Heat a pot of stew on the stove then take it off the heat and wrap it in a Wonderbag. The insulative bag keeps the heat in so the stew continues to cook. By the middle of last year, 500,000 Wonderbags had been sold in South Africa and, if they are used, they have the potential to save 250,000 tones of carbon dioxide each year, the Guardian reports.
Simon Dale built a home into a hillside using materials that he scavenged from the surrounding woods, including oak logs, stone and straw bales. The result is a rustic, but cute, home that would not look out of place in the Shire (Lord of the Rings fans know what we’re talking about).
A foot-powered washing machine, a solar desk light, a better, cheaper surgery light for hospitals in developing countries and 3D-printed arm braces rank among Fast Company’s top 10 products that are making a difference for good.

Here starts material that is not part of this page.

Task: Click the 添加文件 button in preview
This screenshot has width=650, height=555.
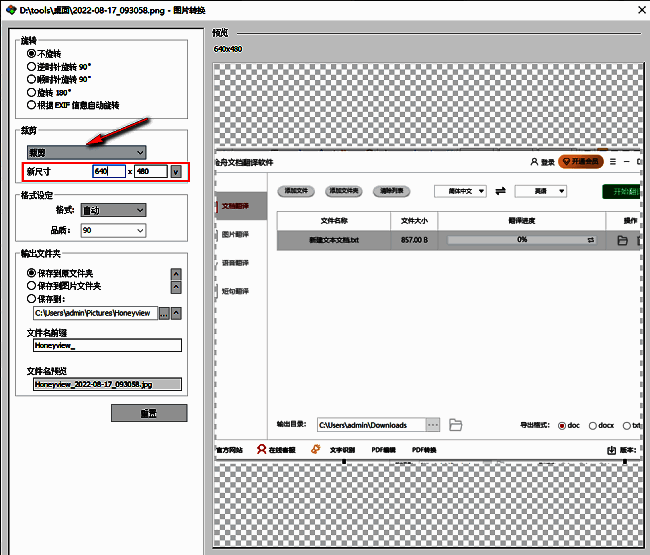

“A redesign of Africa’s economy is needed and that must be driven by the power of technology under strong intellectual property laws which will protect innovations and inventions,” says Ndubuisi Ekekwe, a Nigerian academic and inventor interviewed by Memeburn. Emeka Okafor, of Timbuktu Chronicles and Maker Faire Africa fame, tweeted the link.
The small hydro power generators that light up homes in Uganda represent a practical model for all of sub-Saharan Africa to follow. But doing so “would take a seismic shift” in the region’s electrification and political status quo, IEEE Spectrum writes in this excerpt posted on Emeka Okafor’s blog, Timbuktu Chronicles.
Inveneo’s ICTWorks reports on four affordable solar power solutions in developing countries. ICTWorks, for those who are not familiar, is a well recommended source of news on internet and mobile technology issues in emerging economies.
John Kluge, the man behind the “Give a Sh*t Manifesto,” (it starts with BE THANKFUL. YOU HAVE A TOILET. 2.5 BILLION DO NOT. THIS IS A BIG DEAL. YOU NEED TO KNOW THIS SH*T), tells Forbes why toilets matter in schools.
More than 6 million of the world’s refugees live in semi-permanent camps where they stay for an average of 17 years, the Guardian reports. A better solution would be to tap into the refugees’ own skills and creativity and help them innovate their own ways out of the camps and into new careers.